Quant aux chanteurs, ils ont tous été à la mesure de la partition et du livret. Si Daniel Brenna installe, sans mièvrerie et en belle évolution, vocale et scénique, son personnage de rêveur, Helena Juntunen réussit en quelque sorte une double sinon triple composition. En effet, la (bonne) décision a été prise de confier à une seule interprète les rôles de la Princesse et de Gertraud (la sorcière et la bonne fée), ce qui permet à la soprano de multiplier la performance et les apparences vocales. Quelles présences -un pluriel bienvenu. J’ai été particulièrement sensible aussi au couple « réel » (en contraste avec celui d’abord rêvé par le rêveur) de Grete (Susanna Hurrell) et Hans (Allen Boxer), ainsi qu’au meunier d’Andrew Greenan et à l’aubergiste de Kaëlig Boché.

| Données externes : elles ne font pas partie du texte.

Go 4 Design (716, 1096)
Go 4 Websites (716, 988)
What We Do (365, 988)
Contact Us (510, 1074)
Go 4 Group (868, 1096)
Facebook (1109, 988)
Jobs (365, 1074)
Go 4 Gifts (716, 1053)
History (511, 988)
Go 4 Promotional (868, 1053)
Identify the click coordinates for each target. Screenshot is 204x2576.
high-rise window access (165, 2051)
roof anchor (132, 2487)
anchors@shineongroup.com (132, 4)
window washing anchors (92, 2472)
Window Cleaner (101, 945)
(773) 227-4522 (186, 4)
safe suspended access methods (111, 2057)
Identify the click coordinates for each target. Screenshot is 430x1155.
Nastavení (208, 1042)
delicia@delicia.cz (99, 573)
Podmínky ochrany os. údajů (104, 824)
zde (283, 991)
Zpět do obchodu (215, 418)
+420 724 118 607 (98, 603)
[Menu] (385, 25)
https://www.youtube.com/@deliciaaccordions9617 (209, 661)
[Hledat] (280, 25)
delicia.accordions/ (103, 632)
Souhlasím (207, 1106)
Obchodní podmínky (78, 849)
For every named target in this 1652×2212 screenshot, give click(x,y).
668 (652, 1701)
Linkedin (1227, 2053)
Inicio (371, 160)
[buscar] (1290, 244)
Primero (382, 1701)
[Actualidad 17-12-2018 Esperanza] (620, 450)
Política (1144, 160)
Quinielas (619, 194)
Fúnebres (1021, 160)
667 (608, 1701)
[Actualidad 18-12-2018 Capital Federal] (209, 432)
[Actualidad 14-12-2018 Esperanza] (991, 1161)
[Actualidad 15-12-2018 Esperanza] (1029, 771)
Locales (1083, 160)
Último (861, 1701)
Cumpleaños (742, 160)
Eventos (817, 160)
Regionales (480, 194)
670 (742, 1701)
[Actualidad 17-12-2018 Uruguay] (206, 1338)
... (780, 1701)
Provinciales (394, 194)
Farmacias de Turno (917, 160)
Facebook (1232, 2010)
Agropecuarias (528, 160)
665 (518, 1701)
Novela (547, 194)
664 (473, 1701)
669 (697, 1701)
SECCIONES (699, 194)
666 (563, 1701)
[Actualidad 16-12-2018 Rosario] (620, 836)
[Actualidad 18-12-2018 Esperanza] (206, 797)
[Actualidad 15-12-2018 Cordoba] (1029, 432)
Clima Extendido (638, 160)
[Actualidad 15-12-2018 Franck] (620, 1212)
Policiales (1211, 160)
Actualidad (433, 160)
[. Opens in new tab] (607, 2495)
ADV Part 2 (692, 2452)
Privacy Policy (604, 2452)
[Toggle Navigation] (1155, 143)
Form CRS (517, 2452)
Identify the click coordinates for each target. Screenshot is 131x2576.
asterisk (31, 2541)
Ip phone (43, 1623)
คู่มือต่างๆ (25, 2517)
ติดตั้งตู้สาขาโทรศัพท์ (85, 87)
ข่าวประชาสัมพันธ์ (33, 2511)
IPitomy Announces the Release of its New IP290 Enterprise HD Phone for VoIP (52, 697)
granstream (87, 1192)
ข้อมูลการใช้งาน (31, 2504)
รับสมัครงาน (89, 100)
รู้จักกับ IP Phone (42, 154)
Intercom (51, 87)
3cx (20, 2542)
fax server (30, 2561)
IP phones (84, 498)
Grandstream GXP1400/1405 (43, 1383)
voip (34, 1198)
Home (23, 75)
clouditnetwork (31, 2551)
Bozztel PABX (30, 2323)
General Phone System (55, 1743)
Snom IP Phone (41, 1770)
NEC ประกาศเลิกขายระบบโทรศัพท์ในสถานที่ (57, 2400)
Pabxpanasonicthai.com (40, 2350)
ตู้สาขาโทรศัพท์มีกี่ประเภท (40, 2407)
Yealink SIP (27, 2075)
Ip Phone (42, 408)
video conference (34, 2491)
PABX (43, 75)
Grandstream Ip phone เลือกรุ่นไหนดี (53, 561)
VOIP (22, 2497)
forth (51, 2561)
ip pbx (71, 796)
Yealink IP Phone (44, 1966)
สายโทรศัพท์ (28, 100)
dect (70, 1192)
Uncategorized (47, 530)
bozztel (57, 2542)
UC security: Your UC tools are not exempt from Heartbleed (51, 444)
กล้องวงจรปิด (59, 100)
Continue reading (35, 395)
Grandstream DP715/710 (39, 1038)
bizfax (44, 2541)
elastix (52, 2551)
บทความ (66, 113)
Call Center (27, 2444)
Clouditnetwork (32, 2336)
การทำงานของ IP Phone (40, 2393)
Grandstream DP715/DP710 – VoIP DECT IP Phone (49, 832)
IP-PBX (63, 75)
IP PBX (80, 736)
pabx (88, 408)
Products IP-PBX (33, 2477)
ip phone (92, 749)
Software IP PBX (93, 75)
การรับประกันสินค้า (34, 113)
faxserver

Mais dans une soirée à l’opéra, les images sont essentielles, et celles qu’a « rêvées » et concrétisées Laurent Delvert, le metteur en scène, sont réussies : elles accomplissent l’atmosphère du « conte merveilleux » dans la mise en place, dans l’installation en lignes de force (ou de faiblesse -ah ! Görge à l’acte I) et les déplacements des protagonistes. Jolies fleurs colorées suspendues, flammes et feux, ruisseau bruissant, superbe champ de blé. La scénographie de Philippine Ordinaire et les lumières de Nathalie Perrier -la « dream (!) team » de Laurent Delvert- y ont évidemment leur juste rôle. 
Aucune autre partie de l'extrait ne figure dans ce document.